There is widespread and active involvement of service users, their carers and family members in activities relating to healthcare.1–4 In terms of quality and safety, partnering with service users is required for effective individual care and for healthcare service design, overall governance, policy and planning.4 Active engagement of service users in the planning and development of healthcare is key to effecting change.5 As such, research on codesign and coproduction with consumers in healthcare has a relatively long history.6–9 Evidence from a 2013 systematic review (40 studies) suggests that the patient experience, when robustly collected and analysed, is positively associated with clinical effectiveness and patient safety.10 A more recent systematic review of 65 codesign studies of healthcare suggests that codesign encourages shared goals and might improve service user/provider relationships and communication, subjective health outcomes and service user satisfaction with the service provided.8 However, codesign in healthcare is notoriously difficult to implement. Barriers to its successful implementation include a lack of resources (eg, funding, codesign facilitators) and managerial support, staff turnover, logistical barriers for engaging vulnerable service users and cohort retention.6 Despite these barriers, in the last 5 years there has been an increase in published codesign work.

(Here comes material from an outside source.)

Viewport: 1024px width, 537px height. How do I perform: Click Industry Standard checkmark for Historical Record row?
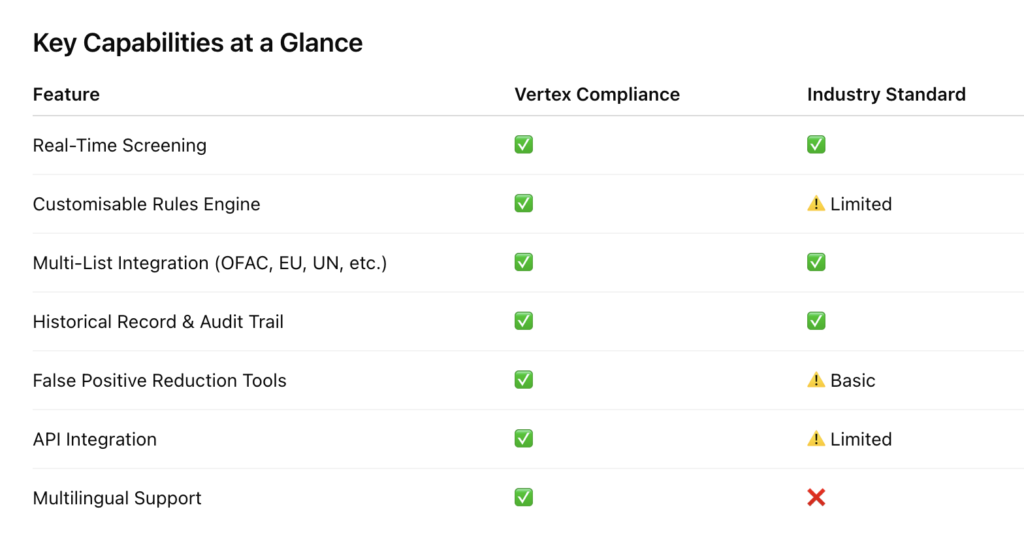tap(816, 321)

Experience-based codesign (EBCD) is a relatively newer form of participatory action research that involves service users, first piloted in 2005 to improve the care and treatment experience of patients with head and neck cancer and their carers.11 It integrates ethnographic research and service design methods with the principles of consumer engagement to improve patient care and provider experiences of care. Since the pilot study,11 EBCD has increasingly become a more structured and prescriptive method. Due to the quality improvement nature of EBCD, the stages are viewed as cyclical, continually improving the service or care pathway. According to the Point of Care Foundation (PoCF) toolkit,12 EBCD framework consists of eight stages: (1) observe clinical areas, (2) interview service providers and service users, (3) develop a trigger film (an edited videotaped interview film highlighting themes from the service user interviews), (4) service provider feedback event, (5) service user feedback event, (6) joint service provider and service user workshop(s), (7) codesign groups, and (8) celebration event. Accelerated EBCD (AEBCD) is an adapted method where the codesign process is accelerated by using pre-existing service user experience narratives from pre-existing interviews.

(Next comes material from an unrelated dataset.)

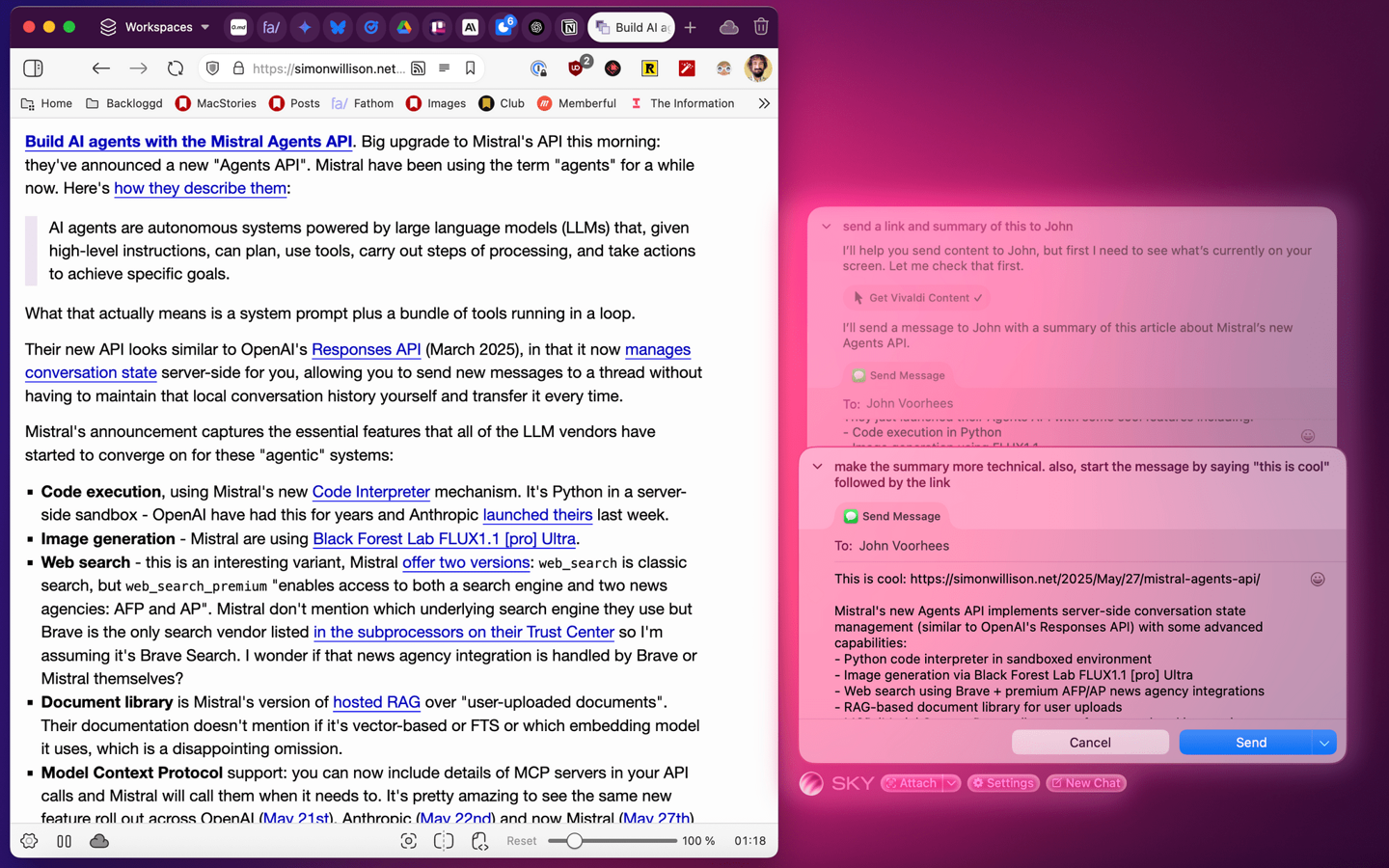Toggle tab tiling in the status bar

(x=444, y=841)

Despite the availability of EBCD toolkits,12–14 there are currently no reporting standards or EBCD-specific quality appraisal instruments to guide the appropriate conduct and reporting of these studies. Using all EBCD stages can be resource intensive and researchers might eliminate or adapt EBCD stages to satisfy time and resource constraints of a project. However, the success and quality of EBCD projects likely rely on how closely they adhere to the EBCD framework (ie, fidelity) as well as adequate scoping of the service provider and service user experience and skilled facilitation of codesign events.15 Despite the increasing number of published EBCD projects, there are currently no systematic reviews describing EBCD use in healthcare services. The aim of this systematic review was to examine the use (structure, process and outcomes) and reporting of EBCD in designing health service improvement activities.

Methods

This systematic review adheres to the Preferred Reporting Items for Systematic Reviews and Meta-Analyses (PRISMA) reporting guidelines.16 The research questions were informed by the Donabedian evaluation model (box 1).17

Box 1

Research questions

Structure-related questions

  • Where were the studies conducted (country, setting)?

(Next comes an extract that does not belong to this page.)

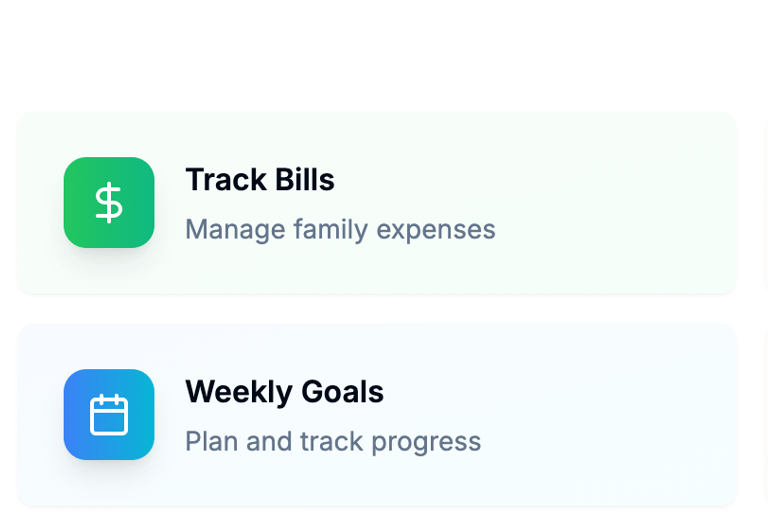Select the Track Bills heading
The height and width of the screenshot is (532, 768).
pyautogui.click(x=260, y=180)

  • What was the size and the make-up of each stakeholder group?

  • What was the training or skill set of the facilitators?

  • What training was provided to the participants?

  • What resources were used?

Process-related questions

  • How did the study adhere to the experience-based codesign (EBCD) framework8 (ie, fidelity)?

  • What were the methods of gathering experience data?

  • What were the methods of the codesign phase?

  • What were the dropout rates and reasons from the codesign phase?

  • How were EBCD projects being evaluated?

  • How long was the EBCD process from planning to codesign completion?

  • What were the touchpoints identified in and across the included studies?

Outcome-related questions

  • What were the deliverables of the EBCD?

  • What were the outcomes of the EBCD process evaluations?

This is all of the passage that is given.